A mídia israelense diz que fossos cheios de crocodilos podem cercar prisões que detêm palestinos
⚡ Resumo rápido
Israel deu um passo legal para implementar uma proposta controversa do extremista ministro da Segurança Nacional, Itamar Ben-Gvir, de cercar as prisões que mantêm detidos palestinos com fossos cheios de crocodilos, disseram relatos da mídia hebraica na quinta-feira.
Israel deu um passo legal para implementar uma proposta controversa do extremista ministro da Segurança Nacional, Itamar Ben-Gvir, de cercar as prisões que mantêm detidos palestinos com fossos cheios de crocodilos, disseram relatos da mídia hebraica na quinta-feira.

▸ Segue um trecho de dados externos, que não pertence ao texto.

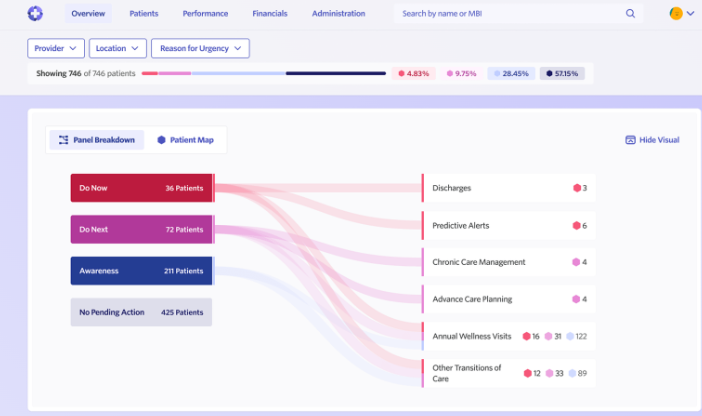This screenshot has height=416, width=702.
Task: Open the Reason for Urgency dropdown
Action: tap(200, 48)
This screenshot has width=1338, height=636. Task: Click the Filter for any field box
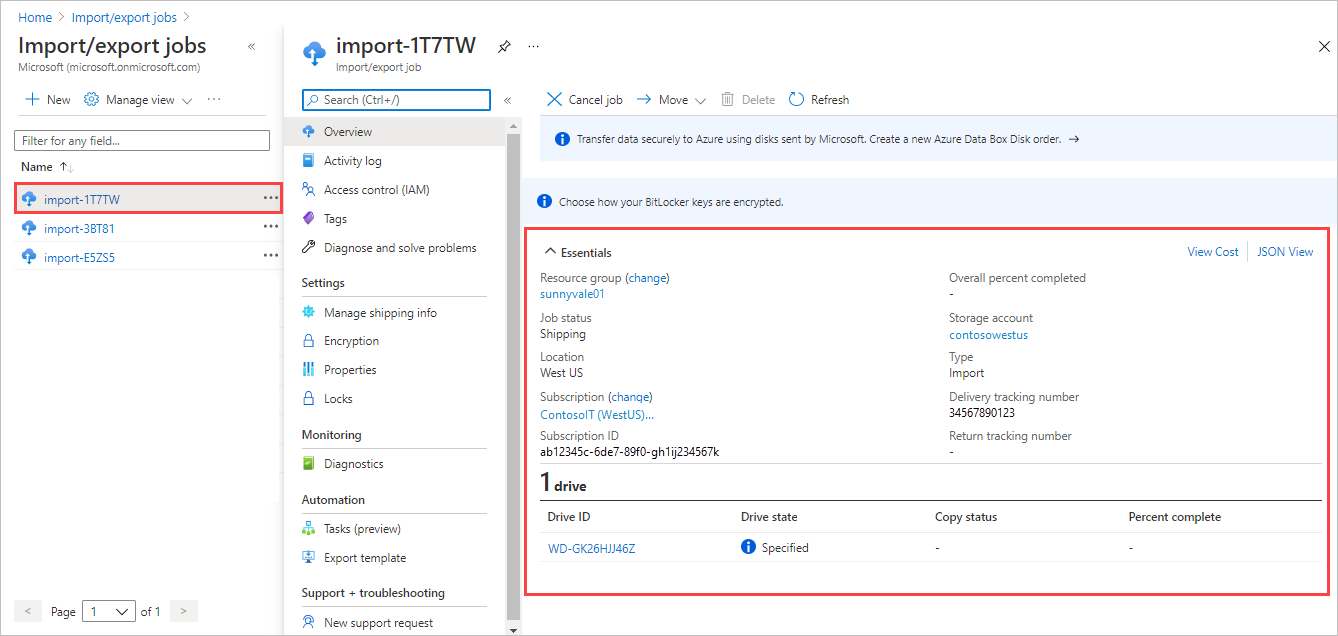(x=142, y=141)
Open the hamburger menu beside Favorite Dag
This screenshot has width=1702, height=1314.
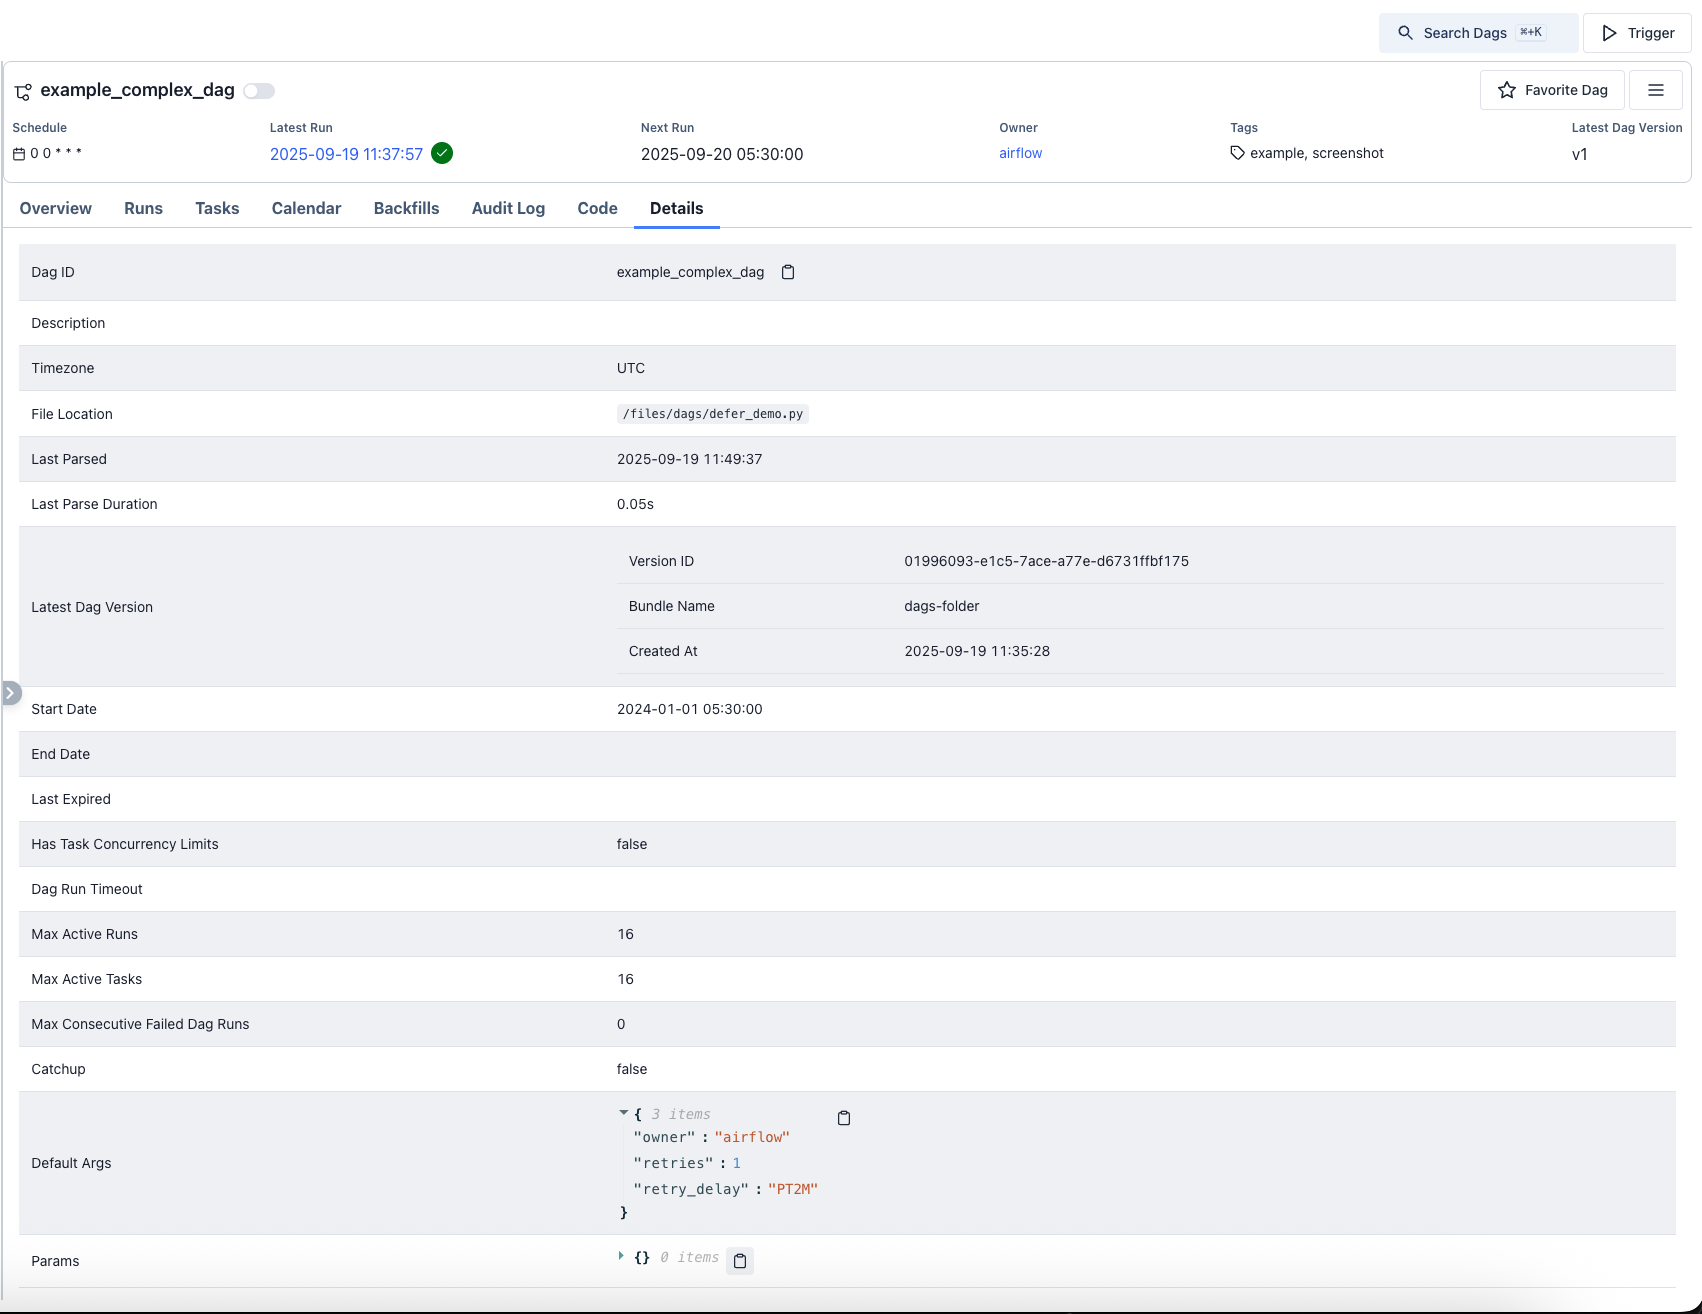point(1656,90)
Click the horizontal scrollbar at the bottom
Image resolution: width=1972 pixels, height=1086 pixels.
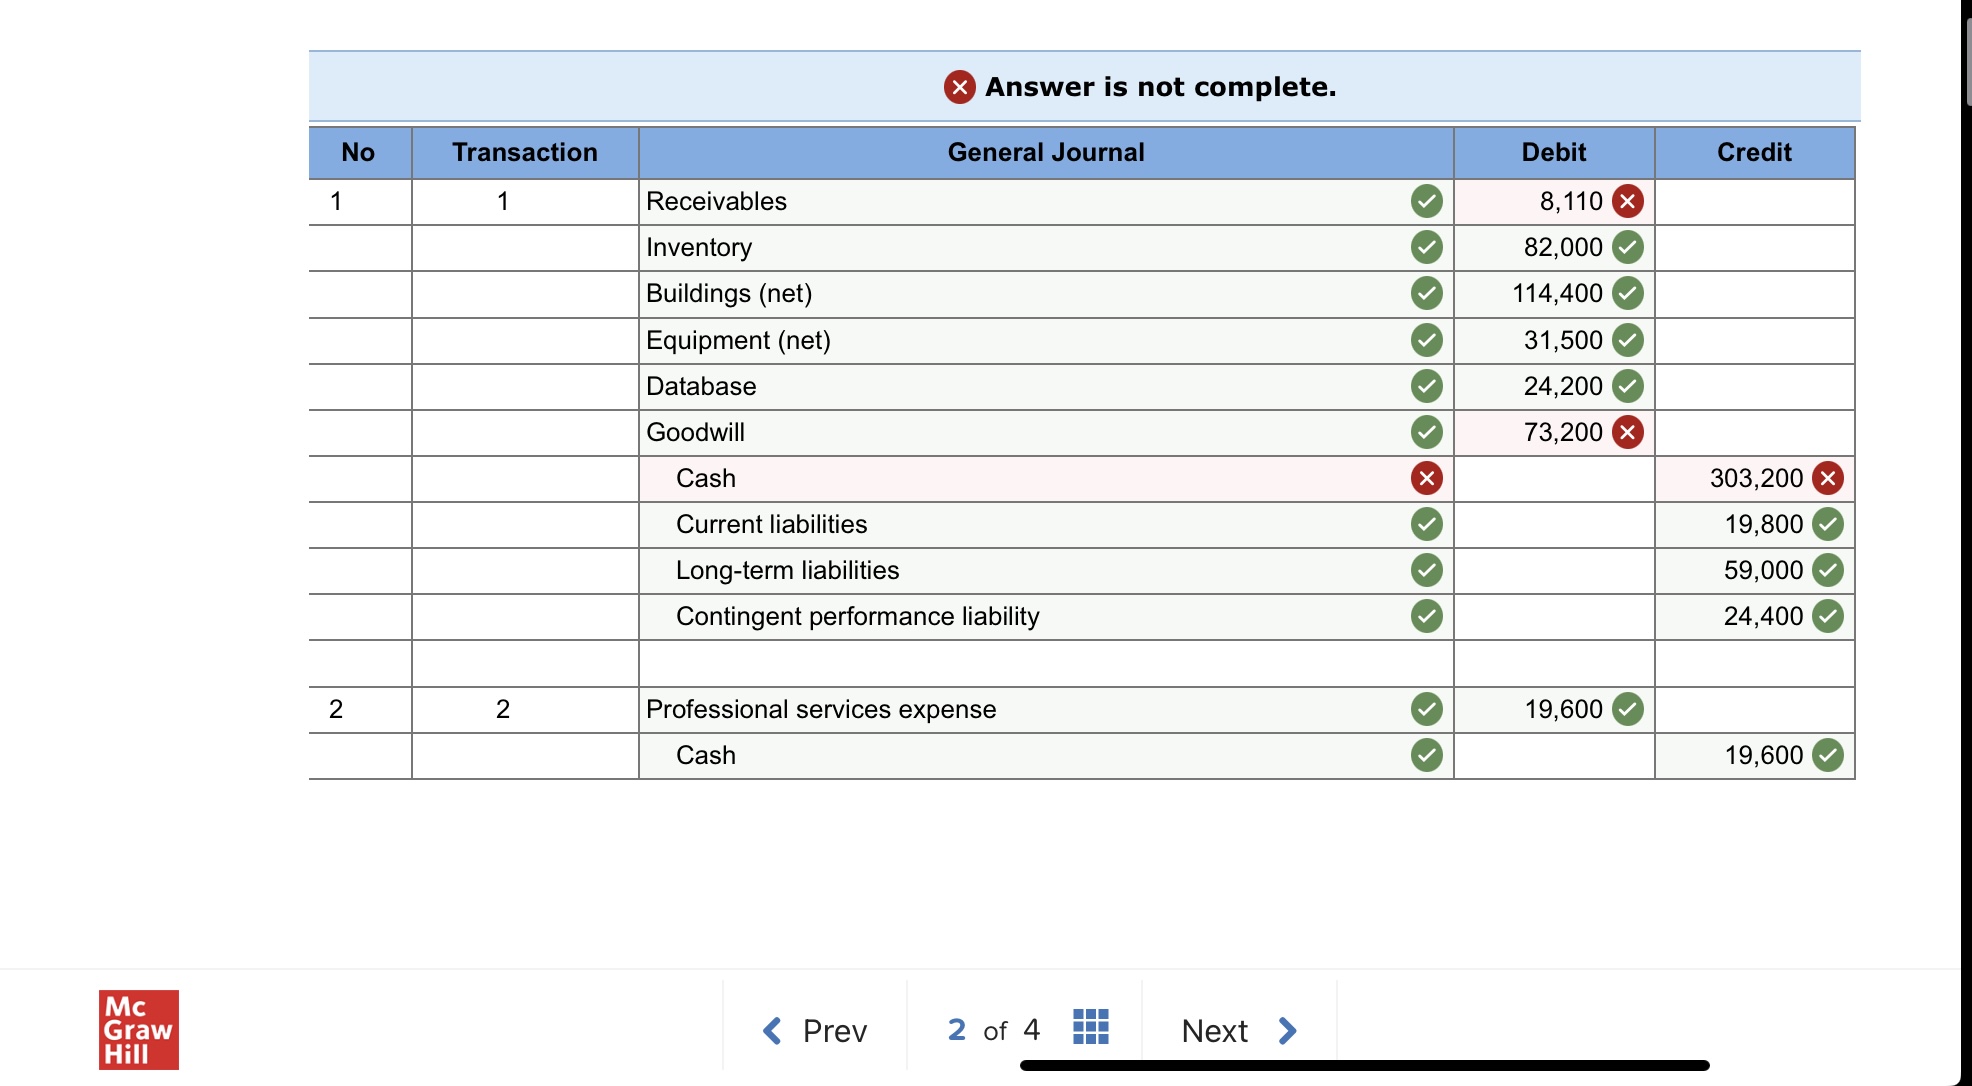[1364, 1066]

O Canal 7 de Israel disse que o Ministro da Proteção Ambiental, Idit Silman, assinou uma ordem reclassificando os crocodilos como “animais selvagens administrados”, permitindo que órgãos governamentais, incluindo o Serviço Prisional de Israel, os mantenham em suas instalações sob condições específicas.
A medida elimina um obstáculo legal importante que tinha frustrado o plano, uma vez que os crocodilos eram anteriormente classificados como animais selvagens protegidos que só podiam ser mantidos em jardins zoológicos licenciados, disse a emissora.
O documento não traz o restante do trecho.